The wind wasn’t that big of a factor. Maybe I’m a bit biased; I live in a part of the country where 15-20 mph winds only qualifies as “breezy”. But remember, this is a big race with a lot of runners at more or less the same competitive level. Most athletes could hide in a pack.  Only the frontrunners had to worry about the wind.

Or did they? Sam Chelanga led pretty much the entire race, and won going away. But he was a prohibitive favorite, so maybe he’s not the best example. Luke Puskedra is. The Oregon Duck finished third, a big surprise. He was alone in third with no one to break the wind for him for more than half of the race, yet he could not be reeled in. And at 6’ 5”, you’d figure the wind would have made a big difference to such a big man.

My college team didn’t like the wind, but we most certainly didn’t fear it. We faced it every day from October through May. The only major impact the wind may have had on yesterday’s races is to cause fear. And fear makes people do rash, stupid things—such as making major changes to race strategy.

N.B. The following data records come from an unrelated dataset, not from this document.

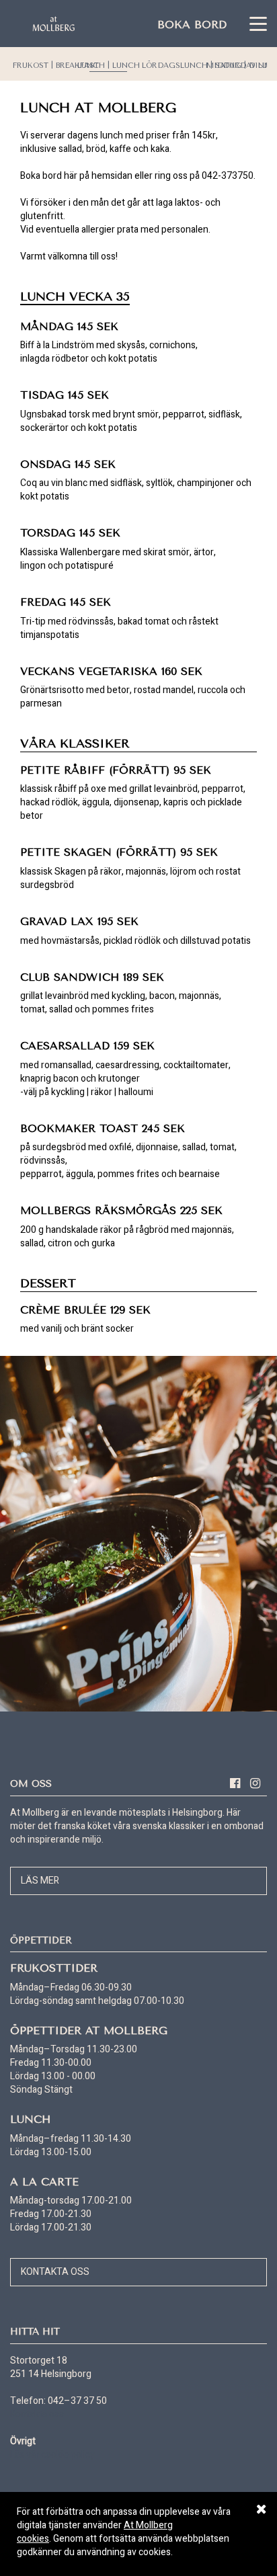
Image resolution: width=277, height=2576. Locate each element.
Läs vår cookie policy (52, 2455)
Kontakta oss (55, 2272)
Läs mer (40, 1881)
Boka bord (192, 24)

Pre-Nats doesn’t matter much. At least not to the top teams. Fivce of the top ten men’s teams yesterday didn’t even go to Pre-Nats. Runner-up Florida State’s men’s team was third in the Pre-Nats blue race, 111 points behind Stanford, who took fourth yesterday. Iona was also ahead of FSU at Pre-Nats and took eighth yesterday. BYU’s men were second in the White race at Pre-Nats and took 18th yesterday.

On the women’s side it wasn’t much different. Only four of the top ten women’s teams at the NCAA Championships went to Pre-Nats. The top teams who did go didn’t do as poorly—division champs Florida State and Georgetown were 2nd and 4th yesterday—but it’s still true that Pre-Nats is basically for teams trying to qualify to the NCAA Championships, not teams trying to win stuff when they get there.

The NCAA is in for a flaming. The webcast of yesterday’s meet was “craptastic”, to quote one online observer. Not only were those who watched it online cheated, the people there in person were as well. (There’s a big video board showing the camerawork, and at the finish unless you’re in the first row along the fence you can’t see what’s happening.)

Indiana State and produced a great webcast of the Pre-Nationals invite. They made offers to the NCAA to do the championships webcast for free, which were declined. Instead some other company was brought in, one which had no experience producing cross-country meets.

For whatever reason, no camera on the lead truck was used. (At Let’s Run it was said that this was due to contractual obligations, but I can’t understand why.) The plan was to use cameras atop towers set around the course, but high winds nixed that. So we were left with one single camera at the press box, which often got basically no images of runners at all when they were on the far reaches of the course.

And then, at the men’s finish, a camera failed. The picture switched to another camera...which failed. And then when another was used, then they did the obligatory post-finish shot of the winner while the rest of the race was still being fought.

The wrath of the Let’s Run faithful will likely rain down on the appropriate people, if it hasn’t already. When ESPN screwed the USATF coverage last summer, its ombudsman reported an unprecedented response.